In romantic relationships, you have to be accountable for your actions and recognize that you’re building something with this person. Relationships should never be a blame game.
Accountability can become an unequal characteristic when individuals are expressing these types of behaviors:
- Not apologizing when you’ve done something wrong
- Having an “everything happens to me” attitude
- Criticizing your partner but not wanting to hear criticism back
- Not listening to understand your partner
- Avoiding responsibility
Signs of Inequality in Assertiveness
If one person struggles with assertiveness and the other person holds all the power and control in a relationship, this is an obvious sign of inequality.
Sometimes it can be difficult for a person to be assertive. Some people are more vocally confident than others and therefore, more naturally assertive.
So giving your partner a safe space to be assertive is essential.
Some of the ways in which the inequality of assertiveness can appear in a relationship include:
- Not being able to stand up for yourself
- Feeling like you don’t have a voice
- Failure to use a respectful tone during arguments
- Being put down for expressing emotions
- Not valuing your partner’s input
Final Thoughts
In any relationship whether romantic or platonic, communication, respect, and equality are so important in allowing each party to feel heard, seen, and overall respected.
Without these aspects in a relationship, it’s easy to lose sight of yourself and who you are. Respect in a relationship means that you’re seeing the other person as an equal and everyone deserves to feel that.

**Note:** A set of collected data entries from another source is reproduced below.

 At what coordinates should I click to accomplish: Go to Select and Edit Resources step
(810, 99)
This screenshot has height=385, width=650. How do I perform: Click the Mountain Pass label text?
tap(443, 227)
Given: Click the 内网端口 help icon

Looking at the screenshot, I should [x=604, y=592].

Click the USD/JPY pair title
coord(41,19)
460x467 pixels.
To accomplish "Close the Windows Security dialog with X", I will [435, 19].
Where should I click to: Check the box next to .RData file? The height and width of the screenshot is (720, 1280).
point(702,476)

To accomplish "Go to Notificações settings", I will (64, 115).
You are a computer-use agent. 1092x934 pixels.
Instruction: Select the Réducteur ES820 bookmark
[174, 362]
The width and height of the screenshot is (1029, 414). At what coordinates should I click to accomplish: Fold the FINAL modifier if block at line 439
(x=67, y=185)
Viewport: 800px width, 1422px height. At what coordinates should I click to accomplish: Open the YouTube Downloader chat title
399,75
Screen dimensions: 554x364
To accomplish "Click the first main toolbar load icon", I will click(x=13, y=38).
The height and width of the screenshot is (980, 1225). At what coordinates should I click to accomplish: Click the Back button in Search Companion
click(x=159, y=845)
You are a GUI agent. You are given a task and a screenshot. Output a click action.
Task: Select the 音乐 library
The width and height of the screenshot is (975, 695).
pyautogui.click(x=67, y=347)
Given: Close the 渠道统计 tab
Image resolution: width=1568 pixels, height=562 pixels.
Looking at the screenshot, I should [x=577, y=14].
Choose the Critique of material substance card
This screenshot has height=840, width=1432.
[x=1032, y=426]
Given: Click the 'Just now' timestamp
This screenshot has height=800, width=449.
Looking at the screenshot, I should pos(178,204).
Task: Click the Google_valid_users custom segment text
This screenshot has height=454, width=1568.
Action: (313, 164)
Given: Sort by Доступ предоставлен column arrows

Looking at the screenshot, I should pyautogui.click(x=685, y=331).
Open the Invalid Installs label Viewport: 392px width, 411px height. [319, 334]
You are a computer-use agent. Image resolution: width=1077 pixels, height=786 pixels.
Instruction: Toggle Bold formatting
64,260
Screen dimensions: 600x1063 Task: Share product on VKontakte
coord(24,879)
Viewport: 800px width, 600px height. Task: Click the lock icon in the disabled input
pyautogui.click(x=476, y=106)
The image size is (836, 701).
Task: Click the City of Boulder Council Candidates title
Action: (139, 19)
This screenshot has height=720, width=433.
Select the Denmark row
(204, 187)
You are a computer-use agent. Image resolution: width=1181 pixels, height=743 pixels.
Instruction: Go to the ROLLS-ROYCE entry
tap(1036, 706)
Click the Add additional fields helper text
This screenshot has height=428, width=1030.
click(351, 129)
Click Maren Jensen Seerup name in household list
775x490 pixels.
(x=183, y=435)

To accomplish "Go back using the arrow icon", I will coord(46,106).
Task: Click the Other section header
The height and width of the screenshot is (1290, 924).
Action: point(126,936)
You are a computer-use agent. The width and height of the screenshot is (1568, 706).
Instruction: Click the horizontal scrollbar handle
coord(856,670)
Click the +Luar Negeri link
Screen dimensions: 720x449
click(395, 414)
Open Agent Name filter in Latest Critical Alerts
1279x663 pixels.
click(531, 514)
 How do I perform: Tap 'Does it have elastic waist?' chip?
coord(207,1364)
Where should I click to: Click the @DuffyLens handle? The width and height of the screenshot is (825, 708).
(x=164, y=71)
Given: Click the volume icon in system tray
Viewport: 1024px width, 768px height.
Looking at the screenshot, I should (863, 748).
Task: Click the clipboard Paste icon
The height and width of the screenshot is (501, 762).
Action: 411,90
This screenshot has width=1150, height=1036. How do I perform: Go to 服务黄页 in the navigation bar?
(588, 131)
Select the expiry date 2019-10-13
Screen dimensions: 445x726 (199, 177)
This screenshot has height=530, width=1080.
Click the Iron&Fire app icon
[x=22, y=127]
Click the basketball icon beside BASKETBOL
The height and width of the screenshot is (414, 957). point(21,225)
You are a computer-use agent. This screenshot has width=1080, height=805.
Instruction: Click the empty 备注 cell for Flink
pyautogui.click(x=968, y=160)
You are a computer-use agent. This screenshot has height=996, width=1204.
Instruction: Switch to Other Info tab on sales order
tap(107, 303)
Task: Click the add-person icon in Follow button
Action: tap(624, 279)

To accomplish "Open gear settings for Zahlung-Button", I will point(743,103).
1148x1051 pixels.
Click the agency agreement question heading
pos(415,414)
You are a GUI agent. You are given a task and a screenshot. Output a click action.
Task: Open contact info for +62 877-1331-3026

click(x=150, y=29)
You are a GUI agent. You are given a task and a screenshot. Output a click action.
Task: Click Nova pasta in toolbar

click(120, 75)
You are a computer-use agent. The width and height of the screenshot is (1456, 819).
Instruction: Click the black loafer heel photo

What are some signs of inequality?
- One person makes all the decisions
- One person contributes more
- Only one person is being fulfilled sexually
- One person is more emotionally mature
- One person puts in more effort
- One person doesn’t take responsibility
- One person lacks assertiveness
For more discussions, check out our podcast, shifting her experience (she.) on Apple, Spotify, or wherever you listen to your podcasts. We release new episodes every Tuesday.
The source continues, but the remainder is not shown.